Zamknięte spotkanie w Bundestagu. Myślą, jak odsunąć Merkel od władzy


Posłowie SPD, Lewicy i Zielonych dyskutowali podczas spotkania we wtorek późnym wieczorem o możliwości odsunięcia od władzy kanclerz Angeli Merkel i jej CDU po wyborach parlamentarnych w 2017 roku. Chrześcijańscy demokraci ostrzegają przed "frontem ludowym".

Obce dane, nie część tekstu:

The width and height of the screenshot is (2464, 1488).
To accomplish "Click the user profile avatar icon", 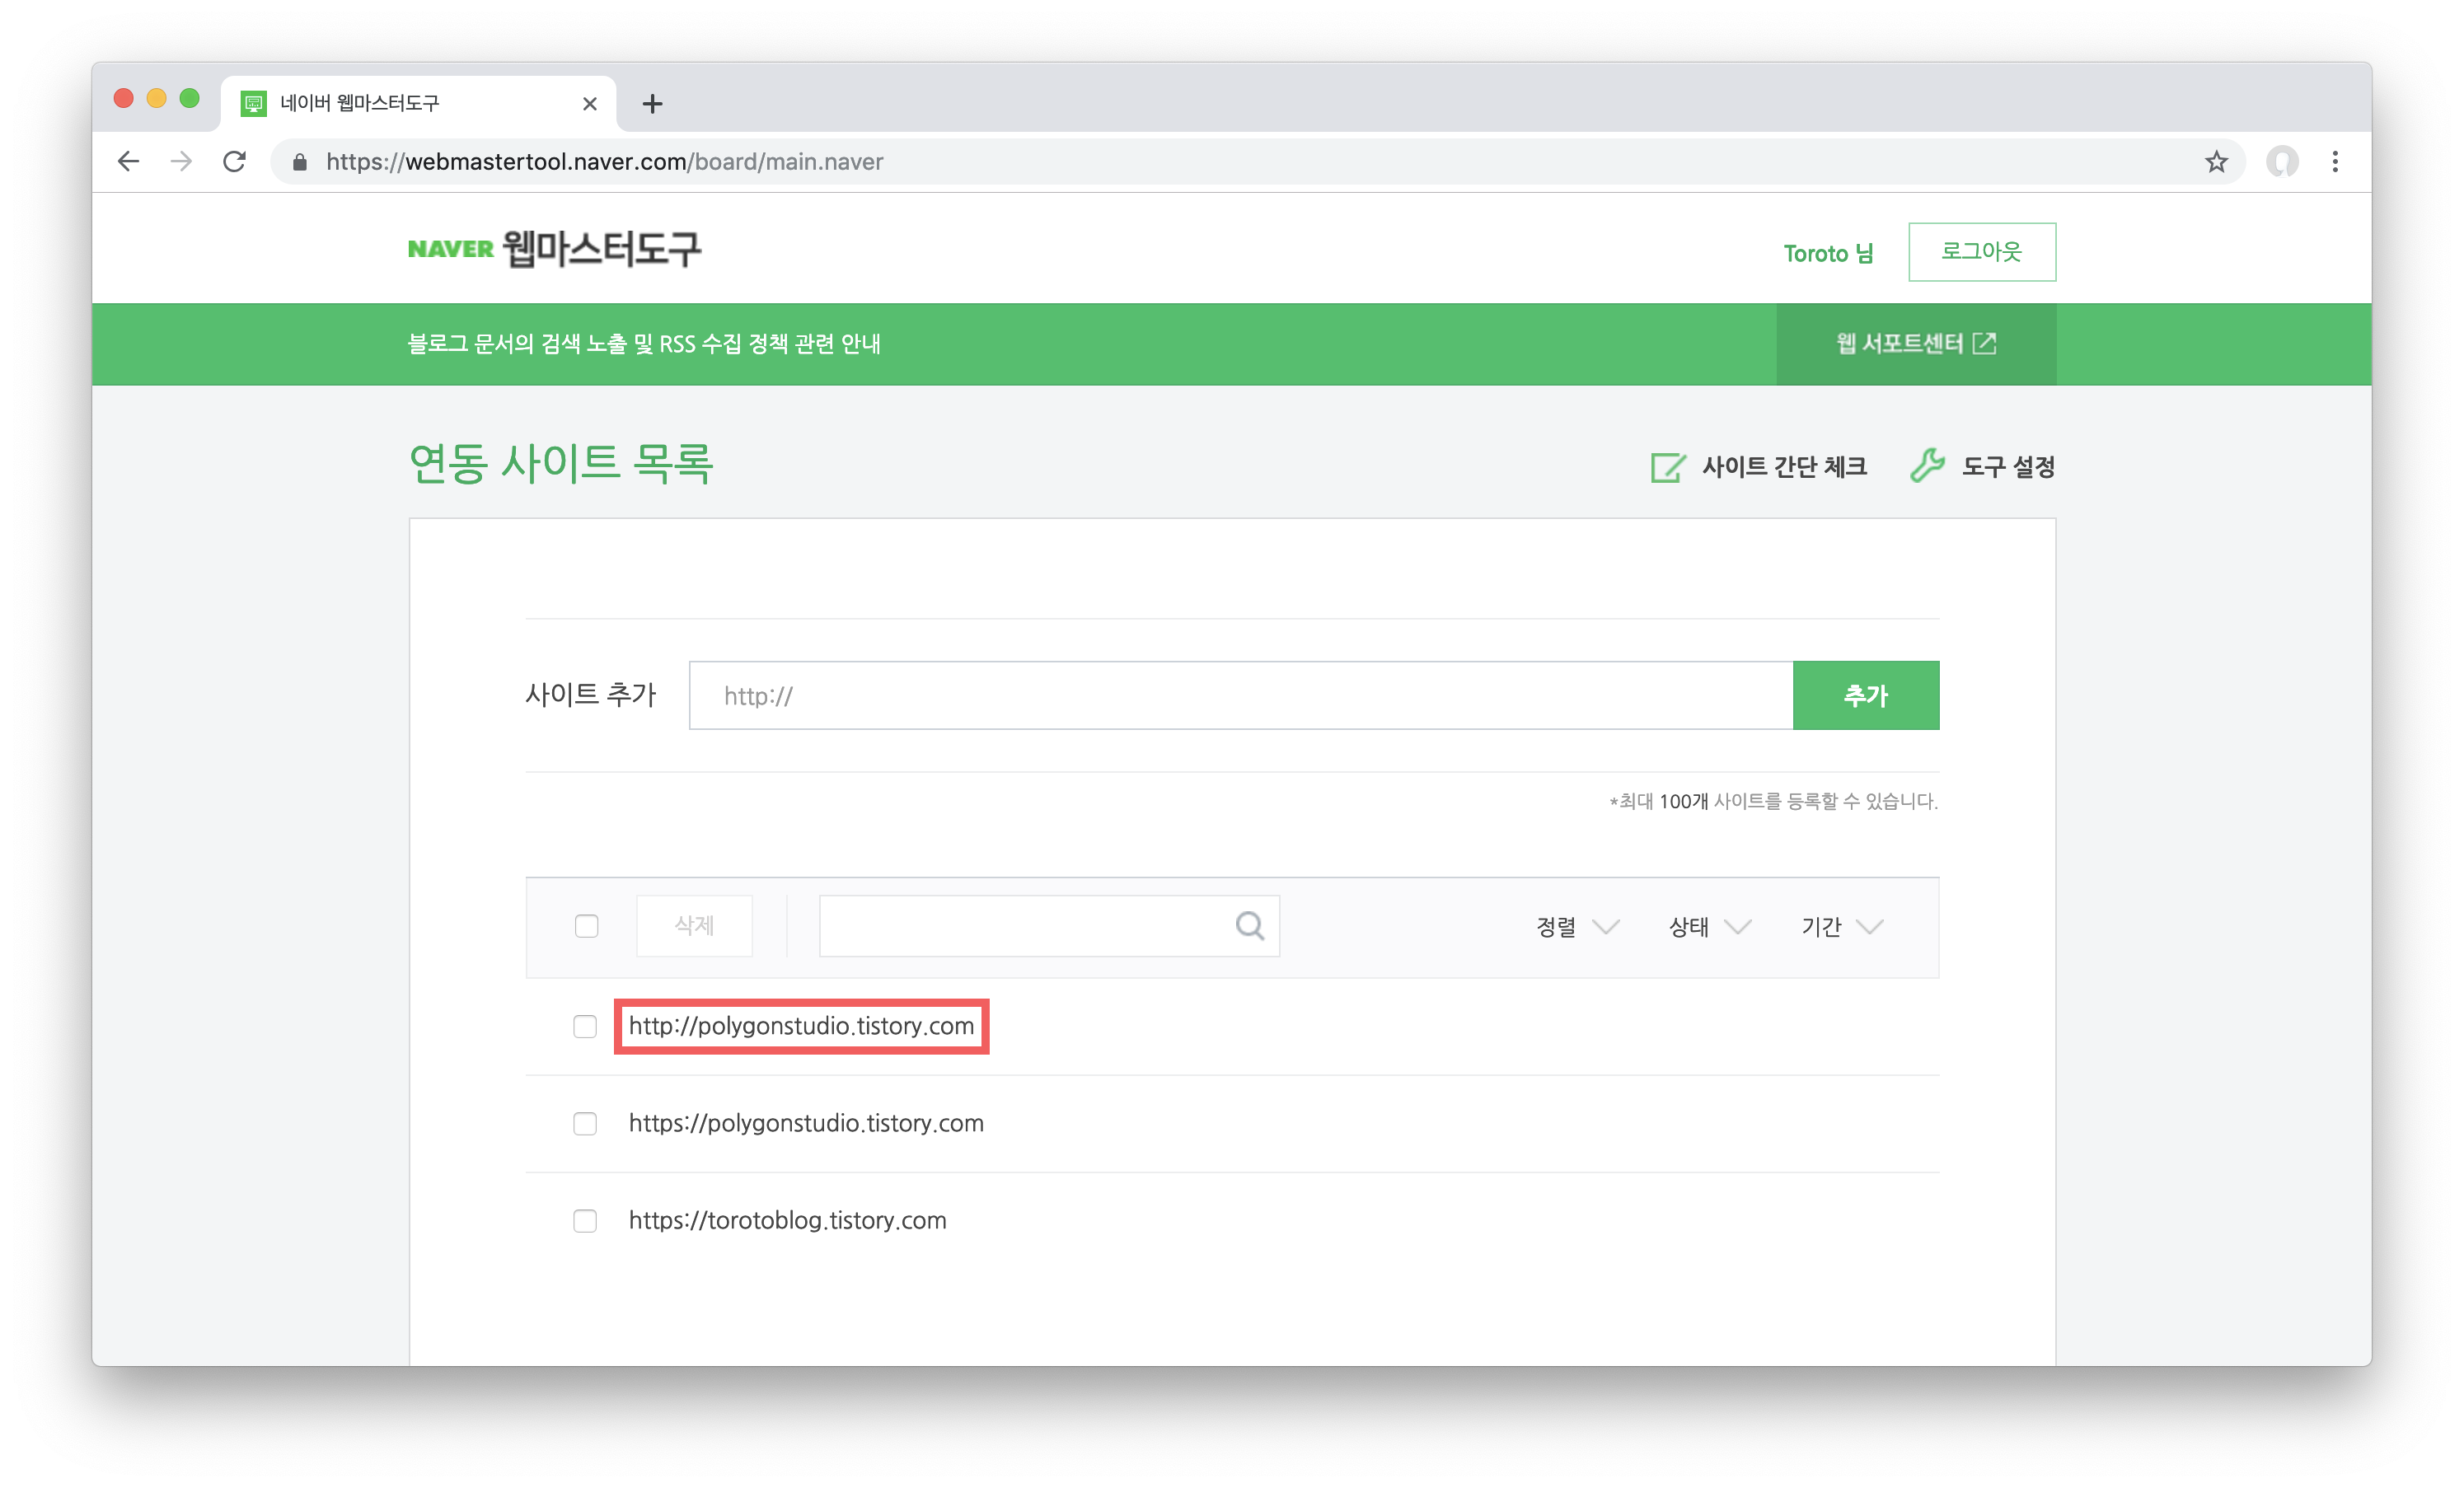I will point(2282,161).
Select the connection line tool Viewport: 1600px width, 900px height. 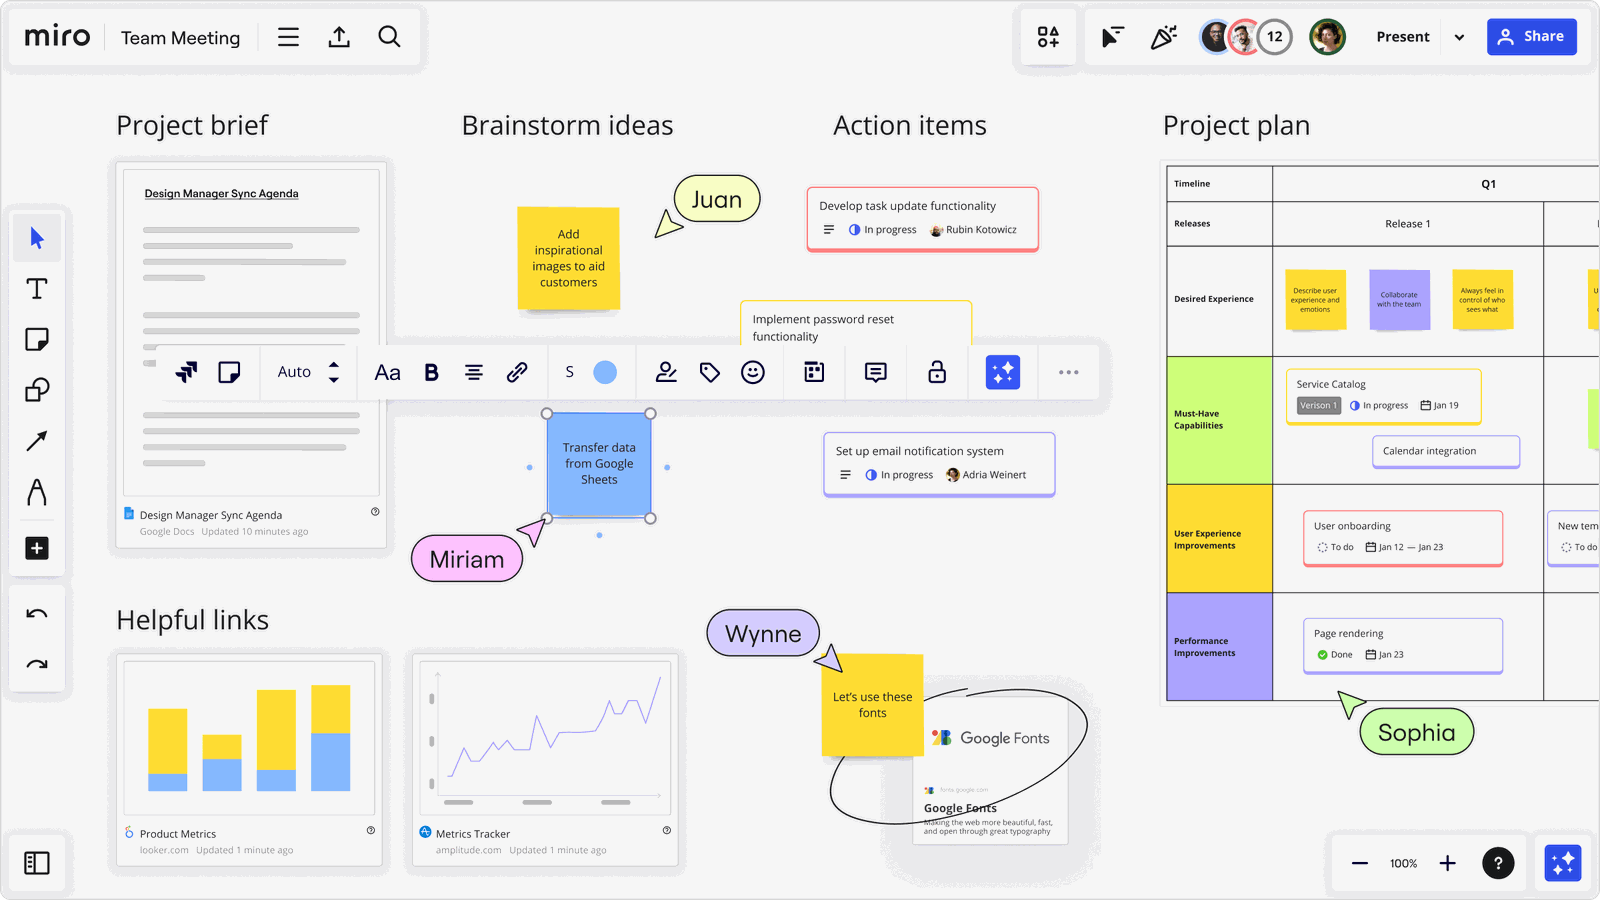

W spotkaniu za zamkniętymi drzwiami w Bundestagu, które przeciągnęło się do późnych godzin nocnych, uczestniczyło 90 parlamentarzystów z trzech partii. Za niespodziankę komentatorzy uznali udział w spotkaniu przewodniczącego SPD i ministra gospodarki w rządzie Merkel, Sigmara Gabriela. SPD tworzy obecnie wraz z CDU i CSU rząd kanclerz Merkel. Lewica i Zieloni są w tej kadencji partiami opozycyjnymi. - Dyskutujemy o tym, czy w Niemczech możliwy jest rząd bez Merkel i CDU - powiedział w przerwie obrad polityk Zielonych, Juergen Trittin. Zdecydowany zwolennik zmiany rządu, wiceprzewodniczący klubu parlamentarnego SPD Axel Schaefer powiedział, że "czerwono-czerwono-zielona koalicja" umożliwiłaby wyraźniejsze "izolowanie prawicy" i bardziej skuteczną walkę o sprawiedliwość społeczną.

Różnice między partiami

Jedną z najpoważniejszych przeszkód we współpracy SPD i Zielonych z Lewicą jest polityka zagraniczna. Lewica domaga się wycofania Bundeswehry ze wszystkich misji zagranicznych. Opowiada się też za wyjściem Niemiec z NATO i unika krytyki pod adresem Rosji. Lewica "musi zmienić swoje stanowisko" - zastrzegł szef klubu parlamentarnego SPD Thomas Oppermann. Przedstawiciele CDU i CSU skrytykowali SPD za udział w spotkaniu, uznając je za przejaw nielojalności ze strony koalicjanta. Spotkanie "nie przyczyni się do wzrostu zaufania w koalicji" - zauważyła posłanka CSU Gerda Hasselfeldt. Sekretarz generalny CSU Andreas Scheuer powiedział, że "teraz wszyscy już widzą, że celem jest lewicowa republika", sekretarz generalny CDU Peter Tauber ostrzegł zaś, że Niemcy rządzone przez SPD, Lewicę i Zielonych byłyby "zagrożeniem dla stabilności Europy i świata". Socjaldemokraci kategorycznie odrzucali dotychczas koalicję z Lewicą, uważając, że polityka zagraniczna postkomunistów dyskwalifikuje ich jako ewentualnego partnera do rządzenia. W partii jednak przewagę zdobywa ostatnio opinia, że wspólny rząd z partiami chadeckimi CDU i CSU nie doprowadził do wzrostu popularności socjaldemokratów. Pomimo przeforsowanych przez SPD projektów uznawanych powszechnie za sukces - płacy minimalnej, obniżenia wieku emerytalnego dla wybranych kategorii pracowników czy rozbudowy sieci przedszkoli - poparcie w sondażach dla SPD oscyluje w granicach 20 proc. Stąd przekonanie u wielu czołowych polityków SPD, że kontynuowanie koalicji z CDU po wyborach w 2017 roku byłoby dla partii szkodliwe.